I have 3-dimensional input tensor with size (1,128, 100) when the agent selects the action and (batch_size, 128, 100) when the agent trains. The input is a sequence of words that tokenized and get vector for every token from Word2Vec model and concatenate to a tensor. So 128 is the number of tokens and 100 is W2V vector size. In this convolutional network:
nn.Conv2d layers expect a 4-dimensional input tensor in the shape [batch_size, channels, height, width]. Based on your error and description I guess the channel dimension is missing, so you could add it via x = x.unsqueeze(1) before passing the tensor to the model.
@ptrblck, the dimension of tensor that I want to pass to CNN: is [32, 3, 512, 512]. It has 32 slices of one image, each of which has three chanels.

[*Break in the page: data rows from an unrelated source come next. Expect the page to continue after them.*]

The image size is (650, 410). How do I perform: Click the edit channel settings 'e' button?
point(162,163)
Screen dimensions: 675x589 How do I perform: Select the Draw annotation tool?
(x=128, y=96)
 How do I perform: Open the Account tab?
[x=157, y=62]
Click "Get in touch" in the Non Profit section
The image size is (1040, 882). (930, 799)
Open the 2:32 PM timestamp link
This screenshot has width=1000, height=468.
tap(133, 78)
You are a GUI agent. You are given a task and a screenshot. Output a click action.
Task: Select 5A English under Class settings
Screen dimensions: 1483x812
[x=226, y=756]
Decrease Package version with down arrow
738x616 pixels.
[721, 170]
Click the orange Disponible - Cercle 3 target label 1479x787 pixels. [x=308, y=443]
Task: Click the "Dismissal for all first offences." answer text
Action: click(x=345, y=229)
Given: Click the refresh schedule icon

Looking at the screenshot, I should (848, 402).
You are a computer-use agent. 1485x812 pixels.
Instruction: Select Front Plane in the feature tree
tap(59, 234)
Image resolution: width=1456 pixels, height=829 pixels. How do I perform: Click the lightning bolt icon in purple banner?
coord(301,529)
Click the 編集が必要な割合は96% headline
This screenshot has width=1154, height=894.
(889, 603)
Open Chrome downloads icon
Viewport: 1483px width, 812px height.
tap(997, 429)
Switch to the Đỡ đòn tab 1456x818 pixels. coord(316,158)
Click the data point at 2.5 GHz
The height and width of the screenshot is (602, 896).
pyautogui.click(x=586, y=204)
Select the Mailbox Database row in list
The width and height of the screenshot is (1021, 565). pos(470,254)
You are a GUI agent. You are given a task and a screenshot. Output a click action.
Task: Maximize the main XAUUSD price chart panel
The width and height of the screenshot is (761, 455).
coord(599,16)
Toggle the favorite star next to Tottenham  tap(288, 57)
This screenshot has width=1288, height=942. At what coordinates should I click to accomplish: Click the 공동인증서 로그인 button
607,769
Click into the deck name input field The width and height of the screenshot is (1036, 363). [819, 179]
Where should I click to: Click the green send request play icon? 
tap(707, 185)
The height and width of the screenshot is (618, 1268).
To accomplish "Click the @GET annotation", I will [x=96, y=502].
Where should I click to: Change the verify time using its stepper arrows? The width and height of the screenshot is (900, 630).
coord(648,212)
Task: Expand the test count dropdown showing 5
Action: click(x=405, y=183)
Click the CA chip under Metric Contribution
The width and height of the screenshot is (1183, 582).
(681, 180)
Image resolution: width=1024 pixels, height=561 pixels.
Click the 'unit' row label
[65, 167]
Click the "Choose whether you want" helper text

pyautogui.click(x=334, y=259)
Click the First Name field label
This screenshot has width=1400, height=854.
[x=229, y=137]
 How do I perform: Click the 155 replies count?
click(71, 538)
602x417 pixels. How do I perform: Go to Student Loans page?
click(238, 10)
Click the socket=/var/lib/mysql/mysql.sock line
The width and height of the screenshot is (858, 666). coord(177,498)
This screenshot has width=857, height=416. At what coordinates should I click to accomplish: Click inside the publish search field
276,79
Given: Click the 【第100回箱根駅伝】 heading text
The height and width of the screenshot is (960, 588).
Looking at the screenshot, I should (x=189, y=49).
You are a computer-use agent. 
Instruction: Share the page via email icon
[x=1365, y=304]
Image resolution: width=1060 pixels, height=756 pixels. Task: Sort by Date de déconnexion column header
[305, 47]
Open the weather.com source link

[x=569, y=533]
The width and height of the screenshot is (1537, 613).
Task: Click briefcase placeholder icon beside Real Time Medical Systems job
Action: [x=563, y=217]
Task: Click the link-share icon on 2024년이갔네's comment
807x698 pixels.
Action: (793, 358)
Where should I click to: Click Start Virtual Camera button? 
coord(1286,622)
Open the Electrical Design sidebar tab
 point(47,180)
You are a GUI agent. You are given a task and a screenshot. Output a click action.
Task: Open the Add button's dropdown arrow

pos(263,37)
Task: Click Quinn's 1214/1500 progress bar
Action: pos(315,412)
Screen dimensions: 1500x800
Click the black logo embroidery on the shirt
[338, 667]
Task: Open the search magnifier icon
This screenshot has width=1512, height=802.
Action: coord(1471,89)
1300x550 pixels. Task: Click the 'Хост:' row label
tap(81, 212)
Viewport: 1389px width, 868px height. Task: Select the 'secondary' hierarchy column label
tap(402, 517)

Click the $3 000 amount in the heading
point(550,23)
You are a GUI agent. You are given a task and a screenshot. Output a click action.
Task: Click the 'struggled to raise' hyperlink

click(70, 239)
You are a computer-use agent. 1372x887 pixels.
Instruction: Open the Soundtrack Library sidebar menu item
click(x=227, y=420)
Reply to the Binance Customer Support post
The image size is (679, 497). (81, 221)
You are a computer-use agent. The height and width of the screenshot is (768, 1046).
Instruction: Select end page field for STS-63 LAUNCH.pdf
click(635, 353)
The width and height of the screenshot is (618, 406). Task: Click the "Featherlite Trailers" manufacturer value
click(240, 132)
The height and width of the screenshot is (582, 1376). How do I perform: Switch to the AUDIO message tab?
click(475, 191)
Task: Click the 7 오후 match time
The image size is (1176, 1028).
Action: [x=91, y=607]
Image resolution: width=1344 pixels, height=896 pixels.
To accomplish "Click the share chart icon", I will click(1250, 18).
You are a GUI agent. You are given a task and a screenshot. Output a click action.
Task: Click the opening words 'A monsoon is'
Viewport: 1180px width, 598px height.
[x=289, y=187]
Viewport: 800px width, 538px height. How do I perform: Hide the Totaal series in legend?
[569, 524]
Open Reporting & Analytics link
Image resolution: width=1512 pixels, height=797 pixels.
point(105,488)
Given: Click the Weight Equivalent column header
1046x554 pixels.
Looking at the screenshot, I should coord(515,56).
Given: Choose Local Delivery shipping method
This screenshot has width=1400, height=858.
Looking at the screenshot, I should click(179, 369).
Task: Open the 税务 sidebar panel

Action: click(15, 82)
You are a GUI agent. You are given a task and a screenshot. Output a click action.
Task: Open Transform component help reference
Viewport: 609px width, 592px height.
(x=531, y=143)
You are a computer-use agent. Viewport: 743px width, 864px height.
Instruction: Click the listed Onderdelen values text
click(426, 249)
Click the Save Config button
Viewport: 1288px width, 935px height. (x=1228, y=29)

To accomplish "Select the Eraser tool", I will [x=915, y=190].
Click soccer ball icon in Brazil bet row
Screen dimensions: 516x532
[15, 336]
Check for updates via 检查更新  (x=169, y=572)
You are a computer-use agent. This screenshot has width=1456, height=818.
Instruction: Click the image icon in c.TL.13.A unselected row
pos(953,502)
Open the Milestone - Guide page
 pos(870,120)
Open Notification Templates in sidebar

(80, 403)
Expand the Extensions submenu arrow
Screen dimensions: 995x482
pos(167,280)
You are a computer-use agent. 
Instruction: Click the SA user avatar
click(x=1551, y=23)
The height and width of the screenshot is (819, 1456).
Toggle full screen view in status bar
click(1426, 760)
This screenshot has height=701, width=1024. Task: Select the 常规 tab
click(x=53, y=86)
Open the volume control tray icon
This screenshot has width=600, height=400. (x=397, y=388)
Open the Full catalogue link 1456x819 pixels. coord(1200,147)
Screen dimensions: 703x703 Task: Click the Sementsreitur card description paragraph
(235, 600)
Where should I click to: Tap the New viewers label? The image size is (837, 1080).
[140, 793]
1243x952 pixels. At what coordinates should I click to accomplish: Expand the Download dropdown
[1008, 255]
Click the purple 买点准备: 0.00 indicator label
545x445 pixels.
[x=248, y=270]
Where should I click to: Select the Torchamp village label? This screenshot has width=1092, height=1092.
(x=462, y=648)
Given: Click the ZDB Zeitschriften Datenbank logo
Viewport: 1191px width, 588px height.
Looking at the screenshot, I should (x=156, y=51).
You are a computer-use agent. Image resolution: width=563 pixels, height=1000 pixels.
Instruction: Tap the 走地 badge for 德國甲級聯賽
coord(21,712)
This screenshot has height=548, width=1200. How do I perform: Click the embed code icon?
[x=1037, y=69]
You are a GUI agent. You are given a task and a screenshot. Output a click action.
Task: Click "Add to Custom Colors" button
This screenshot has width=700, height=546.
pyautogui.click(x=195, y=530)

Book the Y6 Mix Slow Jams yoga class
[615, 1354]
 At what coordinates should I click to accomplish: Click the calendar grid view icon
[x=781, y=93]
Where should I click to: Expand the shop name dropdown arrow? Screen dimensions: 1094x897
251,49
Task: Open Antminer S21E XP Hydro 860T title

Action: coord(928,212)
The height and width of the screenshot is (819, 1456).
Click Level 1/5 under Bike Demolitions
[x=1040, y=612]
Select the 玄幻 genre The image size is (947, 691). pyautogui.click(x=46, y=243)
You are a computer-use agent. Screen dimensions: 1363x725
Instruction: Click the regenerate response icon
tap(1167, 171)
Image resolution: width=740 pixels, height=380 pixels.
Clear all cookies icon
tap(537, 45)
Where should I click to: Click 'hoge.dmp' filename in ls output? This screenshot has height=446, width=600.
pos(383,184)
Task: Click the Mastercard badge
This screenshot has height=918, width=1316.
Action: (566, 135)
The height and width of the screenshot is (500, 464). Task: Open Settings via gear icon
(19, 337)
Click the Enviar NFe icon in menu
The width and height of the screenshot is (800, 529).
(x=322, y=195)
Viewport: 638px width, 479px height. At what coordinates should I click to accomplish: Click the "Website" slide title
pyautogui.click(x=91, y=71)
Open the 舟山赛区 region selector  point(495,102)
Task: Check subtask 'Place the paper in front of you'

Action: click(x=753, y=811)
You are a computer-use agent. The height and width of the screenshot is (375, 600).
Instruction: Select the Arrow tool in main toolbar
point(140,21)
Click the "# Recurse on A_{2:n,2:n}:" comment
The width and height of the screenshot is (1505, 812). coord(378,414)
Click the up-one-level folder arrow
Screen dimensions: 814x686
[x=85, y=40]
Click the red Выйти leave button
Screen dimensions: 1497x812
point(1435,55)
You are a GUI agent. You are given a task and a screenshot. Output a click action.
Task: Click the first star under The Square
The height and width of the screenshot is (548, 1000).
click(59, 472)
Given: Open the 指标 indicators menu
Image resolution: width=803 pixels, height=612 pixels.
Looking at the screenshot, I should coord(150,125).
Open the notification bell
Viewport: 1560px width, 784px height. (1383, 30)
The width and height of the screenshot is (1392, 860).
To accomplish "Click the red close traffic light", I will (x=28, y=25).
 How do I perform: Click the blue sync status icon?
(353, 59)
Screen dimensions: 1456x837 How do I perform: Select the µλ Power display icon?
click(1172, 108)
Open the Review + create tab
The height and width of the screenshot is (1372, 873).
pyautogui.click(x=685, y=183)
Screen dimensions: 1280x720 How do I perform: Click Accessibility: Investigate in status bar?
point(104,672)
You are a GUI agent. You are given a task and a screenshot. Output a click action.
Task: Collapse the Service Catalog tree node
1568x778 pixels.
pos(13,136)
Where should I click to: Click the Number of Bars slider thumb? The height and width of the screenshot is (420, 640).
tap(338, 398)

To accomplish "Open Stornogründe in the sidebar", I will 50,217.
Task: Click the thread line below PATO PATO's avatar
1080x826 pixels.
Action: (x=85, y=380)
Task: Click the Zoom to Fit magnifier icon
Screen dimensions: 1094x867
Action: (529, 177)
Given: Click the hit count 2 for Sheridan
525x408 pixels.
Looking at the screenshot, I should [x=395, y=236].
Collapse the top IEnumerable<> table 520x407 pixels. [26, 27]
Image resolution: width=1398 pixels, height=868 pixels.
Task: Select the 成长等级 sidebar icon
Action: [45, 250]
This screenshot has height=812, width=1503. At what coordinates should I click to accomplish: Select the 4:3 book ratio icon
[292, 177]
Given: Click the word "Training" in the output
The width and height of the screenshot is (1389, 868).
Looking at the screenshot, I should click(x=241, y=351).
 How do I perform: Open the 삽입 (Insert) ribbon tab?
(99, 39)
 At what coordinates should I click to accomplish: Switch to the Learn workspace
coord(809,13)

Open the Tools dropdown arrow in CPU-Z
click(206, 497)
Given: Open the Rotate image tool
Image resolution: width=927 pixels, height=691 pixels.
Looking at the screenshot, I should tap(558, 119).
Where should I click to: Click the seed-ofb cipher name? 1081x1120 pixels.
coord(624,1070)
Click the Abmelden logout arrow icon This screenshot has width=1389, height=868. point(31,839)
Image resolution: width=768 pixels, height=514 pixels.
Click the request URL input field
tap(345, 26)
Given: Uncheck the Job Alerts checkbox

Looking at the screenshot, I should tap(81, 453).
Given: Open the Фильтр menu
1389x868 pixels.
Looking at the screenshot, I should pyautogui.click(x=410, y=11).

However CNN expects 4 dimensional input tensor [B,C,H,W]. How can change my tensor [32, 3, 512, 512] to get passed as 4D following the expected input order [B,C,H,W].
No, they do not have to be considered as a separate sample, rather all of them have to be considered as 1 sample. that’s why I want to squish the first two dimensions to make it compliant with the expected input order [B,C,H,W] .
Since you’ve mentioned “slices” I would guess you want to treat this dimension as the “depth” then?
If so, you should use a 3D model and pass the input as [batch_size, channels, depth, height, width] via:
x = torch.randn(32, 3, 512, 512)
x = x.permute(1, 0, 2, 3).contiguous().unsqueeze(0)
# > torch.Size([1, 3, 32, 512, 512])
Yes, I will be using 3D CNN later, but at the moment I want to run resnet as a baseline and have 32 slices per sample. [32,3,512,512] is the tensor dimension, I want to squish the first two dimensions to make it a 3D tensor, so that I can pass it as [B,C,H,W] in the network.
I’m not sure how the description fits the shape, but assuming you want to move the sliced into the channel dimension, you could use x = x.view(-1, 512, 512).unsqueeze(0) to get a tensor of [1, 96, 512, 512] which would then of course not work anymore in a standard ResNet model since 3 input chanels are expected. If this is your use case, you could replace the first conv layer with a new one accepting 96 channels.